Final release(s) [±]
- Android: 1.0.0.562912592
- iOS: 2.0.32
- Operating system: Android, iOS, Web
- Successor: YouTube Music
- Type: Podcast aggregator
- Website: podcasts.google.com (redirects to YouTube Music)

= Google Podcasts =

Podcast application (2018–2024)

Google Podcasts was a podcast application developed by Google and released on June 18, 2018, for Android devices, and released on iOS devices on March 24, 2020.

On September 28, 2023, Google announced that it would shut down the service in the United States on April 2, 2024, with a migration path to YouTube Music. Outside the United States, it was shut down on June 24, 2024.

== History ==
The Google Podcasts app was first released for Android on June 18, 2018. A web-based player was spotted in March 2019 and became more widely available after Google added podcast features to search results in May 2019. In October 2019, the Android app received a redesign using Google Material Theme.
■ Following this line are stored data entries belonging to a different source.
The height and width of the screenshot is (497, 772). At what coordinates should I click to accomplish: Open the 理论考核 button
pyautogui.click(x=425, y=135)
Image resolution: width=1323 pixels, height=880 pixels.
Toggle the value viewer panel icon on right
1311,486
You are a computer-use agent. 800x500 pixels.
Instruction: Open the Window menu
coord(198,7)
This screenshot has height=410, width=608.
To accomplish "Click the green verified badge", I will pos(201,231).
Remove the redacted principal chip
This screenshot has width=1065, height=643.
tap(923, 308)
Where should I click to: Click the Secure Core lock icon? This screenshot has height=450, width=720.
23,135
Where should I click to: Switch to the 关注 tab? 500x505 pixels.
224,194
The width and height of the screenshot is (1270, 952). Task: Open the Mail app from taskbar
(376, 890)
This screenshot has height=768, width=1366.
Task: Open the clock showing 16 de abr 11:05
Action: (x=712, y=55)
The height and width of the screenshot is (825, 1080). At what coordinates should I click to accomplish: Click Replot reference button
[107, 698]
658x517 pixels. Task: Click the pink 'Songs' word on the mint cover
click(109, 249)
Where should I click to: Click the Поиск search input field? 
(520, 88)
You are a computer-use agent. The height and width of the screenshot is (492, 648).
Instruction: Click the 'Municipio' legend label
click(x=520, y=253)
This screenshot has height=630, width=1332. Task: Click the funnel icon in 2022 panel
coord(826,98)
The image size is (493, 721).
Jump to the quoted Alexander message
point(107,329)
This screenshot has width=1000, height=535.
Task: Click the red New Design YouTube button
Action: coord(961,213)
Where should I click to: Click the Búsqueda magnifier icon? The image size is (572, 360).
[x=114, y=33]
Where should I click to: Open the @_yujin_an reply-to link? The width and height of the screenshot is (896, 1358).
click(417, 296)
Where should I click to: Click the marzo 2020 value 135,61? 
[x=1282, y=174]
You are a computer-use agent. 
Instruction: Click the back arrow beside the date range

The iOS version launched on March 24, 2020. In May 2020, Google announced that users could transfer their podcast subscriptions and history from Google Play Music to Google Podcasts.

In February 2023, Google podcast executives Kai Chuk and Steve McClendon announced that podcasts would be added to YouTube Music in the near future. In September, Google confirmed that the Google Podcasts app would be discontinued in 2024 in favor of YouTube Music. The app stopped functioning in the US on April 2, 2024, but still allowed users to export their subscriptions until July 30, 2024; the deadline for exporting podcast subscriptions was subsequently extended to August 30, 2024. It stopped functioning outside the US on June 24, 2024.